Anehnya PT PESONA SAHABAT RUMIRI memperdatakan wanprestasi dengan alibi tidak bisa memenuhi luas tanah sesuai perjanjian, padahal lewat pengacara sudah dijelaskan bahwa 11 ha sudah diserahkan dan dalam addendum perjanjian luas yg diperjanjikan adalah 10ha. Tidak terpenuhinya luas justru karena 1,5 ha tanah dikembalikan oleh PT PESONA SAHABAT RUMIRI. Bahkan Yumianto punya bukti pengembaliannya tanpa ada penjelasan kenapa dikembalikan.

Kemudian ada juga alibi bahwa tanah bermasalah karena ada surat somasi dari PT BADRA. “Saya telah bantah bahwa PT BADRA tidak punya alas hak atas somasi tersebut. Hal inipun dibenarkan oleh camat Parung Panjang melalui surat pernyataan Nomor:133.IV.2019, bahkan Sdri Bony legal dari PT BADRA telah menjadi tersangka dlm kasus penyerobotan tanah yang Yumianto laporkan dikarenakan surat somasi tersebut tidak memiliki alas hak melalui surat Nomor:B/741/IX/2019/Dit Reskrimum,” Polda Jawa Barat.

Diasinilah Yumianto minilai hukum muncul terbalik, orang yang salah dibenarkan dan orang benar semakin diinjak, saya sangat kecewa dengan putusan Pengadilan Negeri (PN) Jakarta Barat dalam sidang perdata tersebut. Saya melalui pengacara sudah meminta untuk dihadirkan saksi dari PT BADRA karena dalam gugatan PT PESONA SAHABAT RUMIRI mendalilkan tanah yang dibelinya dari Yumianto tumpang tindih dengan PT BADRA, tapi tidak dipenuhi oleh Pengadilan yang menjadi pertanyaan Apakah Pengadilan Nengeri tidak mengerti logika kalau yang bisa menjelaskan tanah itu bukan pihak ke-3 melainkan pemilik tanah dengan didukung dokumen atau alas haknya (karena alibi kepemilikan PT BADRA seharusnya PT BADRA menjelaskan dan membawa alas haknya).

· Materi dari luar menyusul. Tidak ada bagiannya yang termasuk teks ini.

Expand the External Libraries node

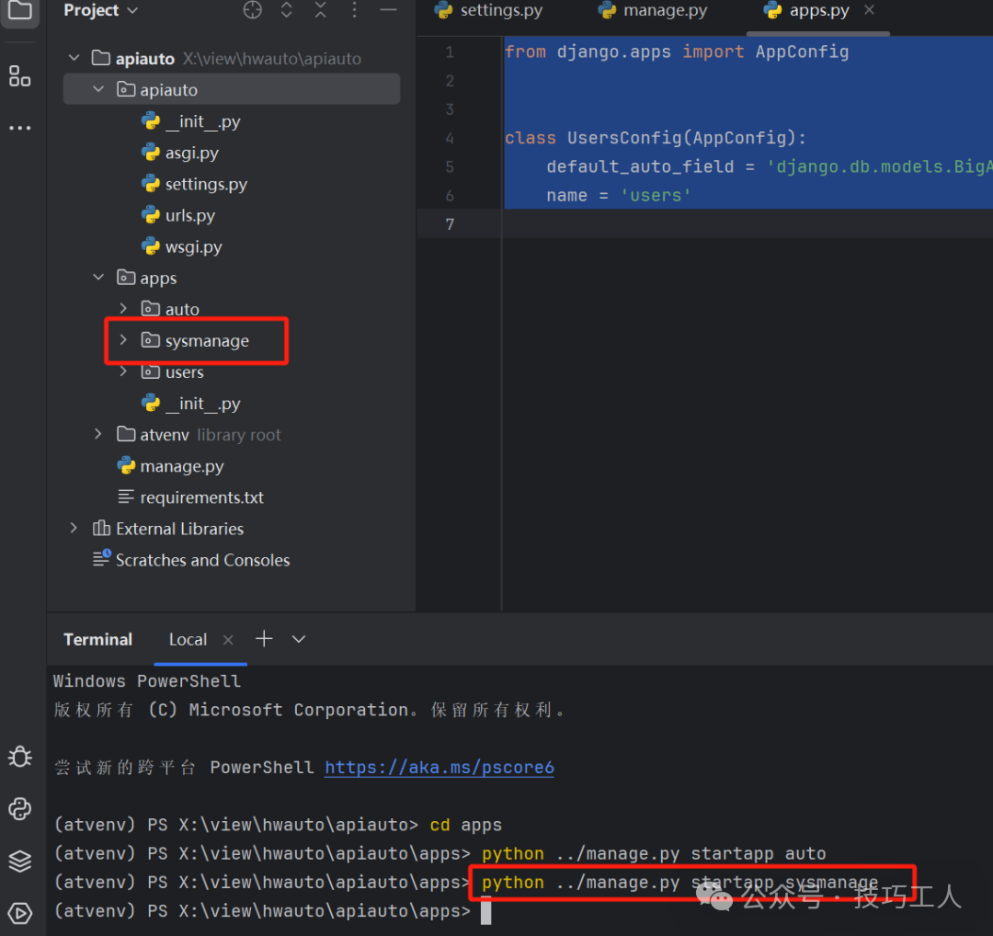(74, 529)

Di dalam putusan pun, Yumianto sangat bingung di satu sisi Pengadilan Negeri tidak membatalkan demi hukum perjanjian Yumianto dengan Rudy Cahyadi Sukandadinata (PT PESONA SAHABAT RUMIRI) namun membatalkan addendum perjanjian, padahal alasan tidak membatalkan perjanjian dikarenakan produk notaris tapi kok bisa membatalkan addendum yang juga produk notaris?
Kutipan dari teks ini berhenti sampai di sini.